** Opening Data extract block **

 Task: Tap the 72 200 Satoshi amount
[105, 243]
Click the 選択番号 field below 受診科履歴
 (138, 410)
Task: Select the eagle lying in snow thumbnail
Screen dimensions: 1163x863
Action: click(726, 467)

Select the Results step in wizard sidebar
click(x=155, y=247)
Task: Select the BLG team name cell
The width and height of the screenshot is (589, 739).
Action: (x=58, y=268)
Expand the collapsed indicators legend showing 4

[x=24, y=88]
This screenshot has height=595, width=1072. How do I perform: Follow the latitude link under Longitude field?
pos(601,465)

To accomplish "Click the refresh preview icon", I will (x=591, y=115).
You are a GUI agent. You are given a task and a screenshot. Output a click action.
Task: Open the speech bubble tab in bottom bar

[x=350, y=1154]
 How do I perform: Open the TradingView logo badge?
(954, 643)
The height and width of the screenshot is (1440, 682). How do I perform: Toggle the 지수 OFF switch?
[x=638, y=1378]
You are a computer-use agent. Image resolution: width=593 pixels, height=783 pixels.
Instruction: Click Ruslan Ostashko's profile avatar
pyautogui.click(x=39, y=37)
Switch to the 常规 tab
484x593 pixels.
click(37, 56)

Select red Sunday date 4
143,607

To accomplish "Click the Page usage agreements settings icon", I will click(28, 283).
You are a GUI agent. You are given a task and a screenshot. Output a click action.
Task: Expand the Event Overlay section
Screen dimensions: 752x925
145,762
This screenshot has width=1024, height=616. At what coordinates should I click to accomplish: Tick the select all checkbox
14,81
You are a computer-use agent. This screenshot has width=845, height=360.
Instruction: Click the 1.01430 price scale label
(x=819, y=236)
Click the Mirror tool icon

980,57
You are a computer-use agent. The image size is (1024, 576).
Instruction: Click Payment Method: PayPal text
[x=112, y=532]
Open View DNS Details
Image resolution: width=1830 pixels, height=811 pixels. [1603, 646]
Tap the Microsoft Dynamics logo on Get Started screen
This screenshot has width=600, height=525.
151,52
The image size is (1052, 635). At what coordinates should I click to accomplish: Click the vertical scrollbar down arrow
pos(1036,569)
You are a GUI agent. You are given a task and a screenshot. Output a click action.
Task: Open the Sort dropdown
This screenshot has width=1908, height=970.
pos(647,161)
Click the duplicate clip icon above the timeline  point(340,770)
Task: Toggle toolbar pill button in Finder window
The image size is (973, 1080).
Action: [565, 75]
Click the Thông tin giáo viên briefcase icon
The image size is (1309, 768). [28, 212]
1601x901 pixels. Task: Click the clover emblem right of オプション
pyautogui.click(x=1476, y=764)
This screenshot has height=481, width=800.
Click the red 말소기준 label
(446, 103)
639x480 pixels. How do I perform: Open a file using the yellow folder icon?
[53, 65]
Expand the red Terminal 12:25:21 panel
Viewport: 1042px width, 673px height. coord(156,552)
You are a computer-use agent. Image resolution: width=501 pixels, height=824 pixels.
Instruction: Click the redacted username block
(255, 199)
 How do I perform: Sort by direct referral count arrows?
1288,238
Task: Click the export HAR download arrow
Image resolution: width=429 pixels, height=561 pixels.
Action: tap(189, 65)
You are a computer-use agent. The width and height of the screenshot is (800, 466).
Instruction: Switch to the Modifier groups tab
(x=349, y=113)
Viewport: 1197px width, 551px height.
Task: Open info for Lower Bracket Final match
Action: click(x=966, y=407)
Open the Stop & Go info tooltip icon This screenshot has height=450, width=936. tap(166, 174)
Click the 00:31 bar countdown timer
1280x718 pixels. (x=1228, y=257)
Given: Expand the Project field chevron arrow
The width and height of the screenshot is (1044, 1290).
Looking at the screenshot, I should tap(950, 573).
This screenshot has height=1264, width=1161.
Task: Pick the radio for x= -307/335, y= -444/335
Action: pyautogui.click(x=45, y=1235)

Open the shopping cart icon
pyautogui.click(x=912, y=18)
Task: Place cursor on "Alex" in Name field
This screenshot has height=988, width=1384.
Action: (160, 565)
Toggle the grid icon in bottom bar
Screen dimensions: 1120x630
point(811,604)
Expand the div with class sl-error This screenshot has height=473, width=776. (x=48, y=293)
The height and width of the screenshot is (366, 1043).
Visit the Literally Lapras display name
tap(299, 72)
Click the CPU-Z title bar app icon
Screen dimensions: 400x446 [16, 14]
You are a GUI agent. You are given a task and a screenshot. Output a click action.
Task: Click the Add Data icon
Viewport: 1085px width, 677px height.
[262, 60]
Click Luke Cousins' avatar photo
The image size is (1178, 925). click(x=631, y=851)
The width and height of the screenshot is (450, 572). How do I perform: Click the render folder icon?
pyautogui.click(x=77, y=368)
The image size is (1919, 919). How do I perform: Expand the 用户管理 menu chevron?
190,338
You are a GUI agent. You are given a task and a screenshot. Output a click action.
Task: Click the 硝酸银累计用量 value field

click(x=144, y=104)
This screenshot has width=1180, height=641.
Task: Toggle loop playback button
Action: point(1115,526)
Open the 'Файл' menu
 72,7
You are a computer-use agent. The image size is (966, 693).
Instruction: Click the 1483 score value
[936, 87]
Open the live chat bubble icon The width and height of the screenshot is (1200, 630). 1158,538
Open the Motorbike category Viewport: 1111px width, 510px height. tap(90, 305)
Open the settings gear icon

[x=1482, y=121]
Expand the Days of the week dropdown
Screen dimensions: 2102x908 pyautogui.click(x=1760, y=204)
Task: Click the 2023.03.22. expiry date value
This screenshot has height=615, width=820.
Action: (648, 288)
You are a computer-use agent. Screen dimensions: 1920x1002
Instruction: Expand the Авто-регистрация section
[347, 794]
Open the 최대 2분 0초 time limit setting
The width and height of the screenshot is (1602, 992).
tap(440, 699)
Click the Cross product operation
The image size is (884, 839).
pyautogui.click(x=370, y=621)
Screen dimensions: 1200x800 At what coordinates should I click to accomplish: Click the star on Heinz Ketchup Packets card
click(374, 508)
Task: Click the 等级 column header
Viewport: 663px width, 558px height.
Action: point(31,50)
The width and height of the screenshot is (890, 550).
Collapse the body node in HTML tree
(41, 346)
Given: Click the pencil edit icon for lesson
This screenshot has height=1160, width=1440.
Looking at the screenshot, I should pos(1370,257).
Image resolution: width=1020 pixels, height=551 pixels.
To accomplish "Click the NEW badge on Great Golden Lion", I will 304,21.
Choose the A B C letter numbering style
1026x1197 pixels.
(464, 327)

** Closing Data extract block **

Task to carry out: All of the data above should be set down again exactly.

Expected answer:
 Task: Tap the 72 200 Satoshi amount
[105, 243]
Click the 選択番号 field below 受診科履歴
 (138, 410)
Task: Select the eagle lying in snow thumbnail
Screen dimensions: 1163x863
Action: click(726, 467)

Select the Results step in wizard sidebar
click(x=155, y=247)
Task: Select the BLG team name cell
The width and height of the screenshot is (589, 739).
Action: (x=58, y=268)
Expand the collapsed indicators legend showing 4

[x=24, y=88]
This screenshot has height=595, width=1072. How do I perform: Follow the latitude link under Longitude field?
pos(601,465)

To accomplish "Click the refresh preview icon", I will (x=591, y=115).
You are a GUI agent. You are given a task and a screenshot. Output a click action.
Task: Open the speech bubble tab in bottom bar

[x=350, y=1154]
 How do I perform: Open the TradingView logo badge?
(954, 643)
The height and width of the screenshot is (1440, 682). How do I perform: Toggle the 지수 OFF switch?
[x=638, y=1378]
You are a computer-use agent. Image resolution: width=593 pixels, height=783 pixels.
Instruction: Click Ruslan Ostashko's profile avatar
pyautogui.click(x=39, y=37)
Switch to the 常规 tab
484x593 pixels.
click(37, 56)

Select red Sunday date 4
143,607

To accomplish "Click the Page usage agreements settings icon", I will click(28, 283).
You are a GUI agent. You are given a task and a screenshot. Output a click action.
Task: Expand the Event Overlay section
Screen dimensions: 752x925
145,762
This screenshot has width=1024, height=616. At what coordinates should I click to accomplish: Tick the select all checkbox
14,81
You are a computer-use agent. This screenshot has width=845, height=360.
Instruction: Click the 1.01430 price scale label
(x=819, y=236)
Click the Mirror tool icon

980,57
You are a computer-use agent. The image size is (1024, 576).
Instruction: Click Payment Method: PayPal text
[x=112, y=532]
Open View DNS Details
Image resolution: width=1830 pixels, height=811 pixels. [1603, 646]
Tap the Microsoft Dynamics logo on Get Started screen
This screenshot has width=600, height=525.
151,52
The image size is (1052, 635). At what coordinates should I click to accomplish: Click the vertical scrollbar down arrow
pos(1036,569)
You are a GUI agent. You are given a task and a screenshot. Output a click action.
Task: Open the Sort dropdown
This screenshot has width=1908, height=970.
pos(647,161)
Click the duplicate clip icon above the timeline  point(340,770)
Task: Toggle toolbar pill button in Finder window
The image size is (973, 1080).
Action: [565, 75]
Click the Thông tin giáo viên briefcase icon
The image size is (1309, 768). [28, 212]
1601x901 pixels. Task: Click the clover emblem right of オプション
pyautogui.click(x=1476, y=764)
This screenshot has height=481, width=800.
Click the red 말소기준 label
(446, 103)
639x480 pixels. How do I perform: Open a file using the yellow folder icon?
[53, 65]
Expand the red Terminal 12:25:21 panel
Viewport: 1042px width, 673px height. coord(156,552)
You are a computer-use agent. Image resolution: width=501 pixels, height=824 pixels.
Instruction: Click the redacted username block
(255, 199)
 How do I perform: Sort by direct referral count arrows?
1288,238
Task: Click the export HAR download arrow
Image resolution: width=429 pixels, height=561 pixels.
Action: tap(189, 65)
You are a computer-use agent. The width and height of the screenshot is (800, 466).
Instruction: Switch to the Modifier groups tab
(x=349, y=113)
Viewport: 1197px width, 551px height.
Task: Open info for Lower Bracket Final match
Action: click(x=966, y=407)
Open the Stop & Go info tooltip icon This screenshot has height=450, width=936. tap(166, 174)
Click the 00:31 bar countdown timer
1280x718 pixels. (x=1228, y=257)
Given: Expand the Project field chevron arrow
The width and height of the screenshot is (1044, 1290).
Looking at the screenshot, I should tap(950, 573).
This screenshot has height=1264, width=1161.
Task: Pick the radio for x= -307/335, y= -444/335
Action: pyautogui.click(x=45, y=1235)

Open the shopping cart icon
pyautogui.click(x=912, y=18)
Task: Place cursor on "Alex" in Name field
This screenshot has height=988, width=1384.
Action: (160, 565)
Toggle the grid icon in bottom bar
Screen dimensions: 1120x630
point(811,604)
Expand the div with class sl-error This screenshot has height=473, width=776. (x=48, y=293)
The height and width of the screenshot is (366, 1043).
Visit the Literally Lapras display name
tap(299, 72)
Click the CPU-Z title bar app icon
Screen dimensions: 400x446 [16, 14]
You are a GUI agent. You are given a task and a screenshot. Output a click action.
Task: Click the Add Data icon
Viewport: 1085px width, 677px height.
[262, 60]
Click Luke Cousins' avatar photo
The image size is (1178, 925). click(x=631, y=851)
The width and height of the screenshot is (450, 572). How do I perform: Click the render folder icon?
pyautogui.click(x=77, y=368)
The image size is (1919, 919). How do I perform: Expand the 用户管理 menu chevron?
190,338
You are a GUI agent. You are given a task and a screenshot. Output a click action.
Task: Click the 硝酸银累计用量 value field

click(x=144, y=104)
This screenshot has width=1180, height=641.
Task: Toggle loop playback button
Action: point(1115,526)
Open the 'Файл' menu
 72,7
You are a computer-use agent. The image size is (966, 693).
Instruction: Click the 1483 score value
[936, 87]
Open the live chat bubble icon The width and height of the screenshot is (1200, 630). 1158,538
Open the Motorbike category Viewport: 1111px width, 510px height. tap(90, 305)
Open the settings gear icon

[x=1482, y=121]
Expand the Days of the week dropdown
Screen dimensions: 2102x908 pyautogui.click(x=1760, y=204)
Task: Click the 2023.03.22. expiry date value
This screenshot has height=615, width=820.
Action: (648, 288)
You are a computer-use agent. Screen dimensions: 1920x1002
Instruction: Expand the Авто-регистрация section
[347, 794]
Open the 최대 2분 0초 time limit setting
The width and height of the screenshot is (1602, 992).
tap(440, 699)
Click the Cross product operation
The image size is (884, 839).
pyautogui.click(x=370, y=621)
Screen dimensions: 1200x800 At what coordinates should I click to accomplish: Click the star on Heinz Ketchup Packets card
click(374, 508)
Task: Click the 等级 column header
Viewport: 663px width, 558px height.
Action: point(31,50)
The width and height of the screenshot is (890, 550).
Collapse the body node in HTML tree
(41, 346)
Given: Click the pencil edit icon for lesson
This screenshot has height=1160, width=1440.
Looking at the screenshot, I should pos(1370,257).
Image resolution: width=1020 pixels, height=551 pixels.
To accomplish "Click the NEW badge on Great Golden Lion", I will 304,21.
Choose the A B C letter numbering style
1026x1197 pixels.
(464, 327)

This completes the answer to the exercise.